Los cerdos suicidas

Es una de las páginas aparentemente más pintorescas del Evangelio. Jesús, que está en la otra orilla del mar de Galilea, se encuentra con un hombre poseído por un espíritu impuro que le empuja a vivir entre las tumbas y a herirse él mismo a pedradas sin que nadie sea capaz de dominarle. Jesús, que no muestra ninguna sorpresa, se dirige a expulsar al espíritu impuro que atormenta al desgraciado. Hasta aquí, nada más trivial en la vida de Jesús, ocupado siempre en expulsar a los demonios que vienen a contaminar la vida de los hombres. Pero se entabla una discusión con el espíritu, que ya se sabe vencido: nos enteramos de que se llama Legión porque, en vez de un solo demonio, es toda una tropa la que ha puesto sus cuarteles en la vida del poseso. Los espíritus impuros piden después a Jesús un extraño favor. Viendo una piara de cerdos que pacen allí cerca, en la montaña, le suplican: “Envíanos a los cerdos para que entremos en ellos”.

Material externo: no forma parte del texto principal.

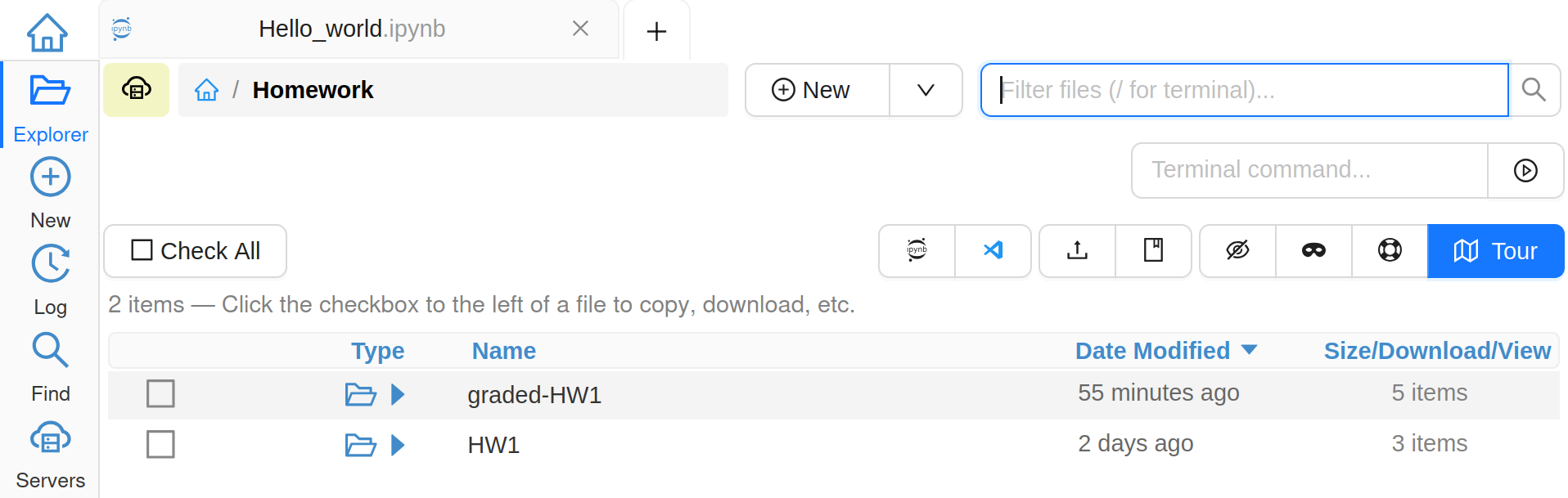Expand the graded-HW1 folder triangle
The image size is (1568, 498).
point(398,395)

La petición puede sorprendernos, pero lo más sorprendente es que Jesús se lo permita. Y entonces salen del desgraciado al que atormentaban para tomar posesión de los pobres animales que no habían pedido nada y que, de inmediato, como presa de una locura colectiva, corren a abalanzarse al mar, desde lo alto del acantilado donde pacían apaciblemente, y así es como se ahogaron dos mil cerdos. Esto produce estupor en la ciudad vecina, y sus autoridades piden a Jesús que se aleje: está muy bien que expulse a los demonios, pero si es al precio de la masacre del ganado, haría mejor en ir a ejercer sus talentos a otra parte, en algún lugar en el que no les guste el jamón.

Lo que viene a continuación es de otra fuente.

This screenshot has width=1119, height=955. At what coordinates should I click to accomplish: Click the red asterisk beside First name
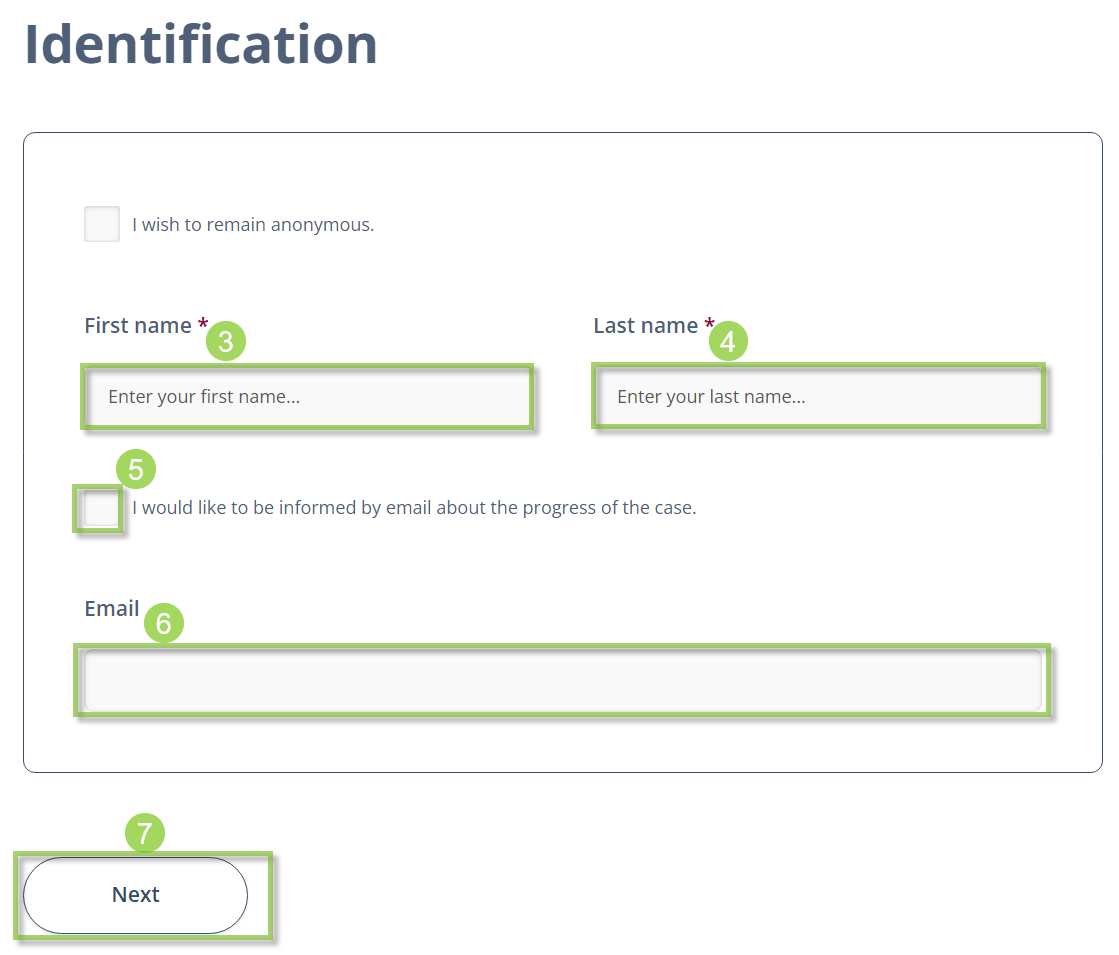pos(203,323)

Se puede comprender a estos aldeanos atemorizados ante esta manifestación perturbadora de lo sagrado, pero se comprende menos la razón de que Jesús, aparentemente, se plegara a la voluntad de estos espíritus impuros, pues por lo general Jesús manda a los demonios, pero no negocia con ellos ni transige nunca con el mal. Estamos acostumbrados a ver que los demonios obedecen a Jesús, algo que impresionaba a sus contemporáneos; pero aquí es Jesús quien acepta lo que piden los demonios –y además para provocar una catástrofe…-. Cuesta imaginar que Jesús se hubiera dejado enternecer por las súplicas desgarradoras de los demonios, ni que hubiera querido complacerles. Entonces, ¿por qué cedió? La acción de Jesús persigue siempre dos objetivos: salvar y revelar. Al liberar al poseso, salva; al acceder a la petición de los demonios, revela. Pero mientras que, por lo general, es a Dios, su misericordia, su proximidad, lo que Jesús revela, esta vez lo que nos revela es la naturaleza del mal.

El fruto del pecado, desplegado en los cerdos, aparece en su encadenamiento implacable, que empuja a quien se abandona a él a dar el salto absurdo en el vacío. ¿Adónde conduce el pecado? A la muerte, a esa muerte, trágica y grotesca a la vez, de los cerdos. Dejando que vaya hasta el final de su lógica, Cristo nos hace ver adónde conduce el mal. En la vida del poseso, conducía ya a la marginalidad macabra y a la mutilación. Aplicado a esta pacífica piara de cerdos, revela su objetivo último: el suicidio en masa. Bajo unas apariencias insólitas, incluso folclóricas, este episodio porcino desenmascara el verdadero rostro del mal.




Autor: Adrien CANDIARD
Título: Unas palabras antes del Apocalipsis. Leer el Evangelio en tiempos de crisis.